• Exercise: Starting at the line that holds "Task: Click the packet loss statistics line", restate every line word for word up to and including the last one in the listing below, and omit all pictures.

[[ Material for the task open ]]

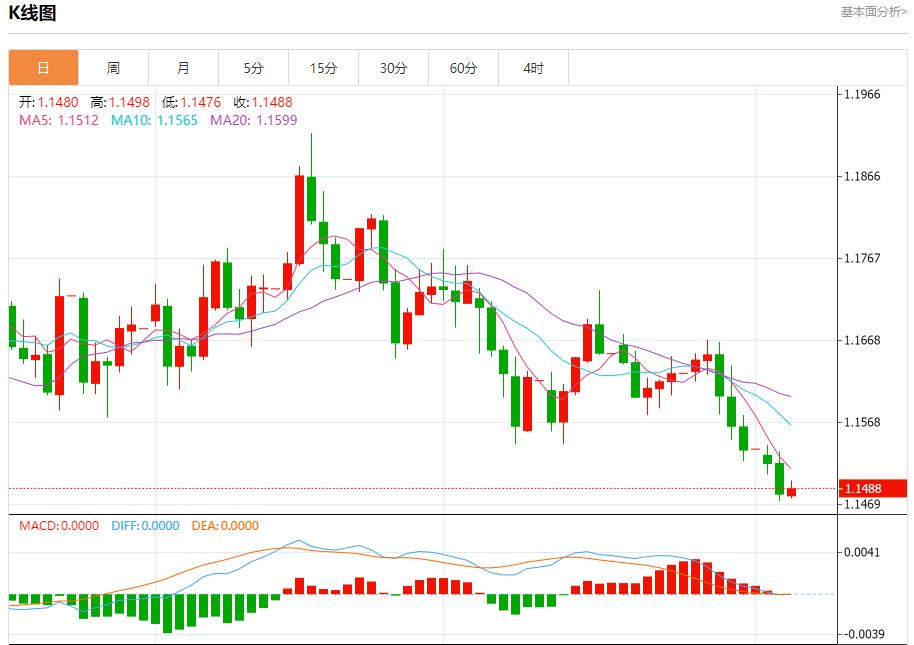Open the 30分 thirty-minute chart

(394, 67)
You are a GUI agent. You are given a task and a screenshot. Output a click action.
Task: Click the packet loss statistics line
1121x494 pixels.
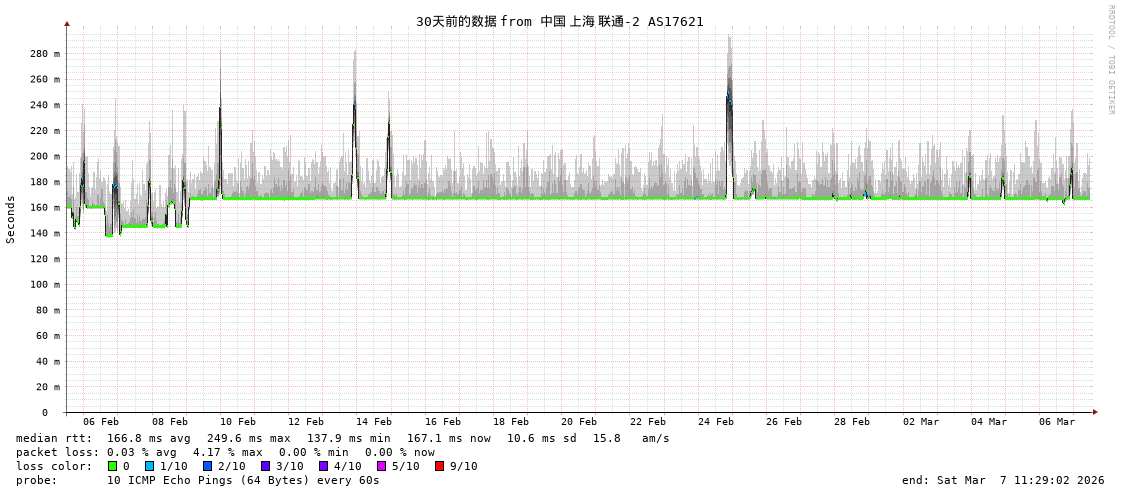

[[ Material for the task closed ]]

• Solution to the exercise:
Task: Click the packet loss statistics line
1121x494 pixels.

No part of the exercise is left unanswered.